Criticized and even sued by luxury brand Gucci and others for facilitating the counterfeit goods trade, Chinese e-commerce giant Alibaba Group Holding Ltd (阿里巴巴) has been quietly piloting a scheme to try to curb fakes at source.
In the coastal city of Putian, in Fujian Province, Alibaba is working with 17 shoe manufacturers to cultivate homegrown brands online, revitalize a flagging industry and offer would-be counterfeiters an alternative source of livelihood.
Critics say the scheme is misguided and Alibaba should instead focus on scrubbing its online marketplaces of widespread listings of fakes.
However, the “Made in China” plan speaks to what proponents say is one of the reasons why there has been only limited progress in the battle against fake goods in China: A lack of attractive alternatives for those making and hawking goods that infringe on others’ intellectual property rights.
“You can crack down forever and never see an end to it,” said Song Zonghu (宋宗虎), who once peddled counterfeit brand-name sneakers and now runs Shuangwei Sporting Goods Co Ltd (雙威體育用品公司), one of the firms in the Alibaba program. “Creating new opportunities while cracking down is the way to go. Everybody has to eat.”
Alibaba senior director of Internet security Ni Liang (倪良) said the scheme is a key anti-counterfeit initiative this year.
The group plans to expand it to household electronics, toys, bags and other industries, hoping that by building local brands, small manufacturers are more likely to turn away from fakes and serve a legitimate sector.
Putian is the epicenter of China’s high-quality fake sneaker business, a byproduct of a legitimate footwear industry that employs one-tenth of the city’s 3 million people. Copies of Nike Inc, Adidas AG, New Balance Athletic Shoe Inc products and other brand-name shoes made here are hard to distinguish from the real deal, but sell for a fraction of the price.

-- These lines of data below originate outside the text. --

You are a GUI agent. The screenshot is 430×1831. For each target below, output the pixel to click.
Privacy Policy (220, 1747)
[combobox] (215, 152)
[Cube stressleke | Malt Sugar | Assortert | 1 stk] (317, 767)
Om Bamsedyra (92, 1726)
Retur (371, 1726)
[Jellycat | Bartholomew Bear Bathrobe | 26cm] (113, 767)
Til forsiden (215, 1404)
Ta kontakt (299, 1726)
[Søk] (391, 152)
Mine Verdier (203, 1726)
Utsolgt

The municipal government has cracked down on fakes, arresting 156 people and confiscating about 2 million pairs of counterfeit footwear since last year, Putian e-commerce office director Wu Haiduan (吳海端) said. He declined to give an estimate of the overall size of the industry, but a grid of Putian’s sleepy daytime streets near government offices comes alive at night, offering hints as to the scale of the issue.
Hundreds of scooters ferry shoes as runners duck in and out of off-brand storefronts or apartment blocks to fetch more boxes. Sellers check each shoe for blemishes, wielding scissors or cigarette lighters to eliminate stray threads and pencil erasers to clean the foam midsoles. Fake certificates and phony credit-card receipts are tucked in with the shoes.
Curbside courier services then wrap and stack the boxes ready to be trucked out by daybreak.
Alibaba has trained the shoe manufacturers in online business, helped on quality control and marketing, and run sales promotions. In one three-day campaign, the shoe brands sold more than 4 million pairs — or two every three seconds — worth 480 million yuan (US$77.4 million), Alibaba spokeswoman Crystal Liu said.
Sneakers are just the start.
“We’ve received more than 60 requests from other industries,” said Jeff Zhang (張建鋒), head of Alibaba’s domestic retail marketplaces, which include the Taobao (淘寶) and Tmall (天貓) shopping sites.
For most, the hope is that Alibaba can help retool local industry in the face of rising costs and shrinking overseas orders.
“They are all looking for a model that can help them upgrade their local manufacturing,” Zhang said.
Song sees the Alibaba scheme as an economic lifeline, and said the future of his Siweiqi (思威琪) brand canvas shoes, which resemble Converse All-Stars, depends on continued support with sales promotions and exposure.
“What we’ve seen so far is just a signal,” he said.
A sales bump is one thing, but building a successful brand is quite another, said Shaun Rein, managing director at China Market Research Group in Shanghai.
“It is kind of unlikely to be successful, because it is not so easy just to create a brand out of nowhere,” he said.
“For Alibaba, the key is to make a show that they are trying to crack down on fakes,” he said, adding that the company takes a cut on all sales — fake or legitimate.